"Con 'quota 100' nei Comuni verranno a mancare 50 mila dipendenti, soprattutto dirigenti". Lo segnala l'Anci, l'associazione dei Comuni italiani, in audizione oggi in commissione Lavoro al Senato, sul decretone che introduce l reddito di cittadinanza e quota 100, la riforma delle pensioni.
"Si rischia- dicono i sindaci - un esodo anticipato e massiccio di personale, soprattutto dirigenziale, che sarà impossibile sostituire. La previsione ha un forte impatto sulle amministrazioni comunali, dove l'eta' media è più elevata, soprattutto nelle posizioni apicali. Abbiamo stimato in circa 50.000 dipendenti la platea dei probabili aventi diritto alla pensione quota cento. La nostra stima ovviamente è fatta sui dati delle classi di età, ma non sull'anzianita' contributiva". E questo potrebbe essere positivo, in quanto i pensionati potrebbero essere meno, non avendo raggiunto i contributi necessari.

I primi cittadini hanno aggiunto: "la previsione di un preavviso di 6 mesi è depotenziata dai periodi di ferie residue accumulate, soprattutto per dirigenti e apicali, ferie che, stante il divieto di monetizzazione, obbligano i dipendenti ad una cessazione anticipata del rapporto di servizio". Infine "i Comuni possono effettuare le sostituzioni del personale cessato, solo l'anno successivo a quello in cui si verifica tale cessazione, in ogni caso dopo l'approvazione del bilancio di previsione e di numerosi adempimenti preliminari. Le procedure concorsuali sono lunghe, complesse e soggette a contenzioso"
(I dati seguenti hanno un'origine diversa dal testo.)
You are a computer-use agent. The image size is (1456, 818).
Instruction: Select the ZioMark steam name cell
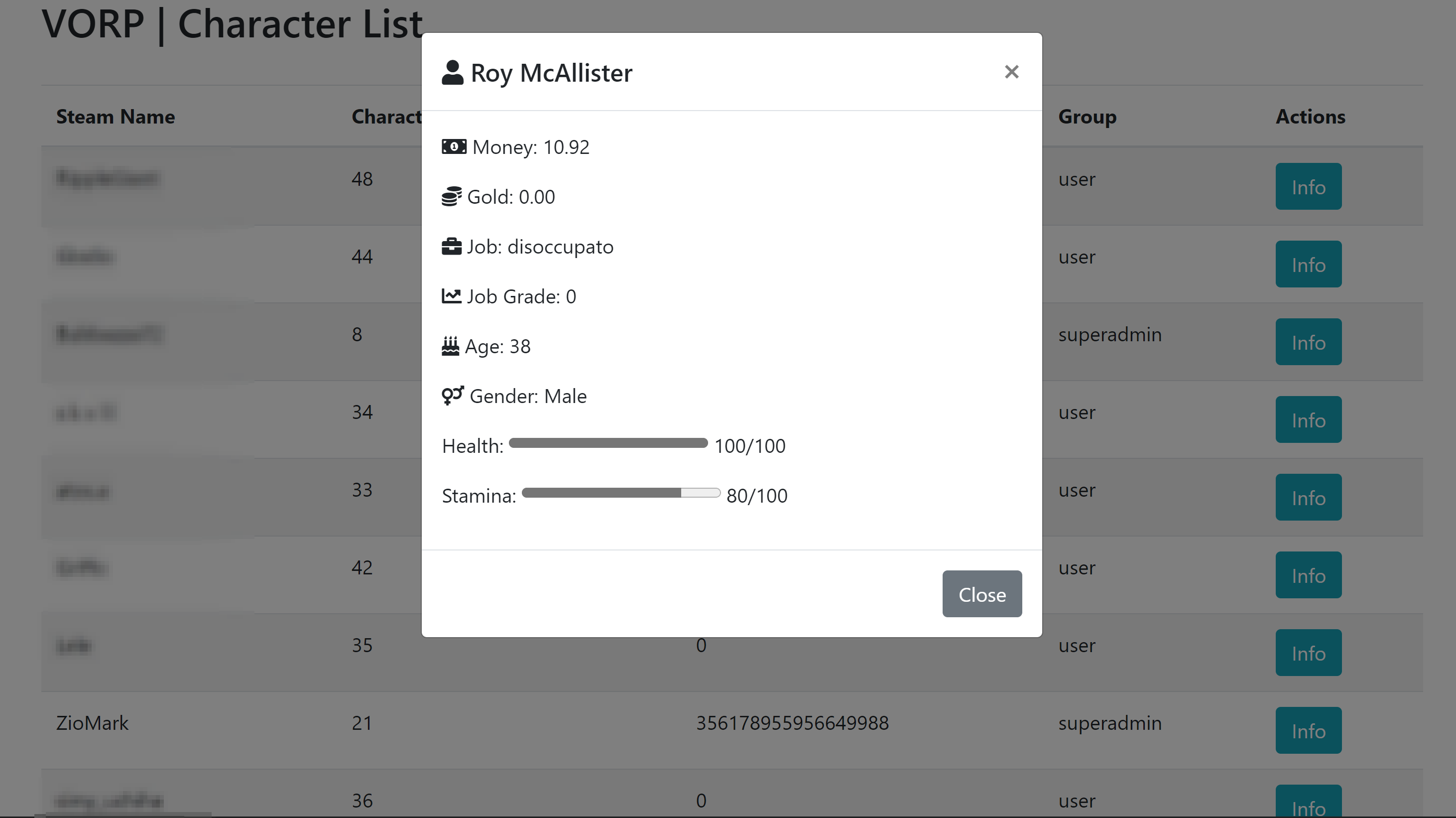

Sull'argomento è intervenuto anche il consigliere regionale di Forza Italia Adiano Palozzi: "Reputo molto preoccupante quanto denunciato dall'Anci nel documento consegnato alla commissione Lavoro del Senato: secondo le stime dell'associazione nazionale Comuni italiani, infatti, con "Quota 100" nei Comuni si rischierebbe un esodo anticipato ed elevato di personale, soprattutto dirigenziale, che difficilmente verrebbe sostituito considerate le odierne normative sul turnover. Si tratta di una realtà che potrebbe incidere negativamente sulla erogazione dei servizi essenziali da parte di questi enti locali, già martoriati negli ultimi anni dai pesanti tagli del governo nazionale. Sono stato per quasi un decennio sindaco di un importante comune della provincia di Roma e comprendo perfettamente l'allarme dell'Anci. Sollecito il Governo a non sottovalutare la questione".